Table 3.
Summary of Treatment Recommendations for Specific Histotypes
| Histotype | Clinical Features | EpSSG Treatment Recommendations |
|---|---|---|
| Adult-type NRSTS requiring a specific therapeutic approach | ||
| Alveolar soft part sarcoma | Highly malignant; conventional chemotherapy is ineffective | Surgery (± radiotherapy) for localized resectable tumors (no adjuvant chemotherapy). Targeted agents in case of unresectable/metastatic disease. Promising data on immune checkpoint inhibitors |
| Clear cell sarcoma | Highly malignant, no response to chemotherapy | Local therapy (surgery ± radiotherapy). Promising results with immunotherapy |
| Dermatofibrosarcoma protuberans | Generally low-grade, small, superficial | Wide surgery is the mainstay.

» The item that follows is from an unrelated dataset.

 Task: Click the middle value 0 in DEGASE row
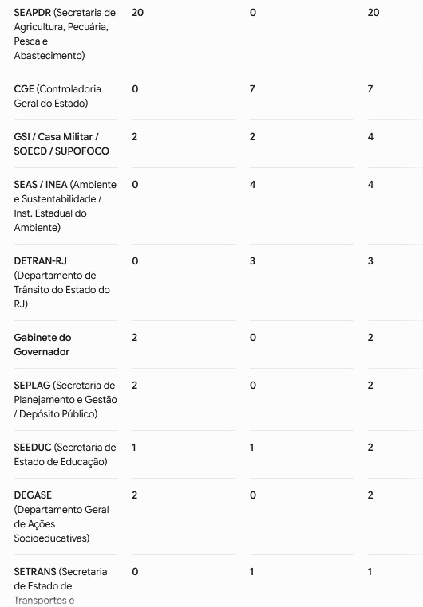(253, 495)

Imatinib mesylate in unresectable or metastatic cases (very rare in pediatric age) |
| Malignant soft tissue tumors requiring a specific therapeutic approach | ||
| Undifferentiated soft part sarcoma | Debated if it is really a clinical entity | Treatment according to strategy for rhabdomyosarcoma (9 courses of IVA), or ifosfamide-doxorubicin as for high-risk adult-type NRSTS |
| Undifferentiated (embryonal) sarcoma of the liver | Generally good response to conventional chemotherapy | Complete surgery is the mainstay. Patients with initial resection: 4–6 courses of IVA ± doxorubicin. Patients with unresectable tumor: 9 courses of IVA ± doxorubicin to shrink the tumor and enable resection |
| Extra-cranial malignant rhabdoid tumors | Highly aggressive tumors of young children | Dose-intensive multi-drug chemotherapy every 2 weeks (eg VDCy-IE). Local therapy as soon as possible (taking the patient’s age into account) |
| Desmoplastic small round cell tumors | Abdominal mass widely disseminated at diagnosis; poor prognosis | Intensive chemotherapy (eg VDCy-IE, or IVADo or IrIVA), surgery, whole abdominal radiotherapy, maintenance therapy |
| Soft tissue tumors of intermediate malignancy requiring specific therapeutic recommendations | ||
| Desmoid-type fibromatosis | Intermediate malignancy, local aggressiveness | Wait-and-see for non-evolving disease; low-dose methotrexate plus vinblastine in cases with tumor progression |
| Inflammatory myofibroblastic tumor | Intermediate malignancy | Surgery remains the mainstay of treatment In cases of advanced disease: vinblastine-methotrexate or targeted therapy (eg ALK inhibitors) |
| Infantile fibrosarcoma | Low malignant potential; initial rapid growth and huge size at onset | Surgery remains the mainstay of treatment VA chemotherapy and NTRK inhibitors are both options for patients with advanced localized disease. |
Abbreviations: IVA, ifosfamide, vincristine, actinomycin-D; IVAd, ifosfamide, vincristine, doxorubicin; VDCy, vincristine–doxorubicin–cyclophosphamide; IE, ifosfamide–etoposide; IVADo, ifosfamide, vincristine, actinomycin-D, doxorubicin; IrIVA, irinotecan, ifosfamide, vincristine, actinomycin-D; VA, vincristine–actinomycin-D.